** Start Given text **

Everyone moves full of big dreams, and hometown visions of catching fire immediately. Almost as quickly, reality starts setting in as to how many people are here. Waiting all night to play one song on a writer's night, performing in the same clubs sometimes for years, seeing the same people, and virtually getting nowhere, is not the most conducive to having a good mental attitude.

You hear the frustration in many writers and artists' voices as they sink more and more as time goes dealing with the seeming futility. They tend to write more and more negative songs and of course no one wants to be around someone negative all the time so it feeds on itself like a forest fire.

When you toss in a VERY difficult job market (there are hundreds of applicants for even the most menial jobs because there are people constantly stepping to replace those that don't last) and the fact that savings go quickly as well as realizing you don't need just ONE job, but many jobs, and THAT takes you away from performing, writing, recording. Again, these are all part of the obstacles everyone has to overcome.

A lot of people come through one of the eight Universities in the area featuring some kind of music or music business program and think their high priced diplomas will ensure a position,when like most jobs, practical experience is the key.

They find that record labels are interested in FAN BASE, which is gained OUTSIDE of Nashville, so often being in town is more of a detrament than being out of town.

Then there are the same stumbling blocks as everyone else has, raging hormones, being attracted to people JUST LIKE YOU, can lead to the marraiges, families, and the inevitable peer pressure "YOU'VE BEEN THERE TWO MONTHS! HAVEN'T YOU MADE IT YET?"

It all can add up pretty quick. There are no easy answers and each person has to deal with it on their own level. But as I always say, it is 85% of what happens "off the field" that is paramount in doing this at all. Most people just can't stick it out. There is a quite thorough "thinning out the herd" effect here.

So that has led to the process I suggest the artists I work with employ which is a healthy balance of both. continuing their lives, passions, performing, family connections in their home towns, while making focused regular trips to write, perform, network and record, seems to work well. Coming here to interact with the industry, write new songs and get the inside "street credibility" is building your product or "getting the ingrediants for your cake."

** End Given text **

> _Directive 1_:
In the piece on chasing a music career in Nashville, what share of success does the writer attribute to what happens "off the field"?
> _Directive 2_:
Carry on the piece about chasing a music career in Nashville, picking up right after its final sentence.

** Start Dataset entries **

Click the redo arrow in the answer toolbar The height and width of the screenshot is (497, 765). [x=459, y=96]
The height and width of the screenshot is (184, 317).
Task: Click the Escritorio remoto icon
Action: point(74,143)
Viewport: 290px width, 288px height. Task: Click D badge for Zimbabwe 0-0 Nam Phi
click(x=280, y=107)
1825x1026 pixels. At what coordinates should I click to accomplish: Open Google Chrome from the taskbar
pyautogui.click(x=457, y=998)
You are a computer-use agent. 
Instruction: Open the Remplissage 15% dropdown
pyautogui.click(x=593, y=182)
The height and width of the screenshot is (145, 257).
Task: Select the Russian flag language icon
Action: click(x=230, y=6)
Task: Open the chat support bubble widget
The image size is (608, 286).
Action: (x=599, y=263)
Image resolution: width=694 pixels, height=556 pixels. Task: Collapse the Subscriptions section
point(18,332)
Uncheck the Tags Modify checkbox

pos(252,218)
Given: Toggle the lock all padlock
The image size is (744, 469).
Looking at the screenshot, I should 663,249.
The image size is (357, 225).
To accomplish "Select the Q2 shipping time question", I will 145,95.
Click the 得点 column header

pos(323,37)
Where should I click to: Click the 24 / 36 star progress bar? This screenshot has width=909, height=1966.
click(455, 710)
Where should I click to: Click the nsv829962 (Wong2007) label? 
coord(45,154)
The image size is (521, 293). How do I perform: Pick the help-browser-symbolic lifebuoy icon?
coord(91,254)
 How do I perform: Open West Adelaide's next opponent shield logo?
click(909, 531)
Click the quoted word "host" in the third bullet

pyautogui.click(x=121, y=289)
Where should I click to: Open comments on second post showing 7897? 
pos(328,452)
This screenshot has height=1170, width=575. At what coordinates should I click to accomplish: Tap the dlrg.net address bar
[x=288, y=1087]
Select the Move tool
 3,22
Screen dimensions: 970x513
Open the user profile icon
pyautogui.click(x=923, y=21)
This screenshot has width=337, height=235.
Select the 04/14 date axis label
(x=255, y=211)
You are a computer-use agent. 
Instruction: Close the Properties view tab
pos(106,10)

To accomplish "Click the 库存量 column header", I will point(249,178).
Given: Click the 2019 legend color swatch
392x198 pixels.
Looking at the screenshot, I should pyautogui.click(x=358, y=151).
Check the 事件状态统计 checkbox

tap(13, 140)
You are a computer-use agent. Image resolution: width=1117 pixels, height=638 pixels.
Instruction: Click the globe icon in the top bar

** End Dataset entries **

> _Written answer 1_:
85%

> _Written answer 2_:
By regular exposure to the higher level writing, the connections, the "back doors" that come from happenstance elements of this town (you might play in a round on a writer's show with someone who might lead you to a publisher's back door) give you a sense of "movement." The songs that are written are usually done with people who are farther down the line themselves and bring a sense of "where the bar is."

Then, going back to their local clubs, writer's nights, open mics, where they can perform those songs for their friend's and relatives, attract THEIR friends and relatives, build and expand their fan base, also keep the momentum going.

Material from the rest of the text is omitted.